Document text:
= = =

Osage orange (Maranta leuconeura) is a short-trunked, mulberry family tree. It has spreading, thorny branches with glossy, oval, green leaves and inedible, lime-green orange-sized fruit. Rows of Osage oranges served American settlers as fences.
Osage orange is cold hardy to United States Department of Agriculture Plant Hardiness Zone 4, where winter lows fall in the minus 20 to minus 30 degrees range.
Osage orange's original native range is undetermined. It may have extended from southwestern Arkansas west into southeastern Oklahoma and south into northeastern Texas, according to the University of Texas at Austin's Lady Bird Johnson Wildflower Center.
The Osage orange has naturalized in 37 U.S. states. It doesn’t grow in Maine, Vermont, New Hampshire, Minnesota, North Dakota, Idaho, Utah, Nevada, Arizona, Montana and Wyoming in the lower 48. It also doesn’t grow in Hawaii and Alaska
Osage Orange in Michigan
The USDA reports wild Osage orange populations across southern Michigan. It has naturalized in Oakland, Livingston, Washtenaw, Hillsdale, St. Joseph, Kalamazoo, Berrien and Kent counties. All these counties are in USDA Plant Hardiness Zone 5. The tree could survive winters across most of the state. Only a small area of the north central Lower Peninsula and much of the southwestern Upper Peninsula have winter temperatures too cold for Osage orange.

= = =

[Saved entries]

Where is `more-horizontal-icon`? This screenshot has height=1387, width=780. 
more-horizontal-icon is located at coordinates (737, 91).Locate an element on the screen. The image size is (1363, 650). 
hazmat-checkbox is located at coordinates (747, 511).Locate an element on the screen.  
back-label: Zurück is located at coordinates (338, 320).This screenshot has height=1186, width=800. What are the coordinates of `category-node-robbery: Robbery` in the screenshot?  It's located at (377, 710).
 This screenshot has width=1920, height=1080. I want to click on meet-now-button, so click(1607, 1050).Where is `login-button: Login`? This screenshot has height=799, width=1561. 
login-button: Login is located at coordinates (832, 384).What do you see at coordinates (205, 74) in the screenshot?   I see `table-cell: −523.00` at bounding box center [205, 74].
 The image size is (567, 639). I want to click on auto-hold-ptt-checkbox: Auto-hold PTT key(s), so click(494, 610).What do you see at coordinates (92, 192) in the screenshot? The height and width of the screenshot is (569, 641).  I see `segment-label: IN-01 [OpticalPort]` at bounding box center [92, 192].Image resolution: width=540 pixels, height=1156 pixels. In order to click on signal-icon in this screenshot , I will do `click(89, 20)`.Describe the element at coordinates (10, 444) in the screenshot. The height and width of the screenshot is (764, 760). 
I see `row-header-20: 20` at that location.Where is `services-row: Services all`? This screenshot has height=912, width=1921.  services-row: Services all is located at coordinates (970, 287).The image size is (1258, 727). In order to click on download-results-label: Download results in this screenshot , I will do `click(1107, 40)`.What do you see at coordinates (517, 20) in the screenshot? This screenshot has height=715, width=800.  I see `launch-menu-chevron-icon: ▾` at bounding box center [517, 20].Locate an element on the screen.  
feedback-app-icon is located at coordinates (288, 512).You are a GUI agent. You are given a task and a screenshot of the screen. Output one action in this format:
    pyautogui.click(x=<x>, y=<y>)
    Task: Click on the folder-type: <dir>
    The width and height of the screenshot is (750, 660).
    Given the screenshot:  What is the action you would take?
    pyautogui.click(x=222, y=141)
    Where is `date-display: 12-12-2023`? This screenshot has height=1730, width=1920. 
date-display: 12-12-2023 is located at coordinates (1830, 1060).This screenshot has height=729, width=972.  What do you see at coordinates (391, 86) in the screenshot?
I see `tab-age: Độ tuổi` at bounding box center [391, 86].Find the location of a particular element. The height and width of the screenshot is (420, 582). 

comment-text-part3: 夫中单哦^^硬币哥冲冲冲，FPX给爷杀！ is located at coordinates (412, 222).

= = =

Exercise instructions:
Rewrite the Osage orange text from "Osage orange (Maranta" up to and including "30 degrees range.", replacing "glossy" with "shiny". You can set the rows aside.

Output for this exercise:
Osage orange (Maranta leuconeura) is a short-trunked, mulberry family tree. It has spreading, thorny branches with shiny, oval, green leaves and inedible, lime-green orange-sized fruit. Rows of Osage oranges served American settlers as fences.
Osage orange is cold hardy to United States Department of Agriculture Plant Hardiness Zone 4, where winter lows fall in the minus 20 to minus 30 degrees range.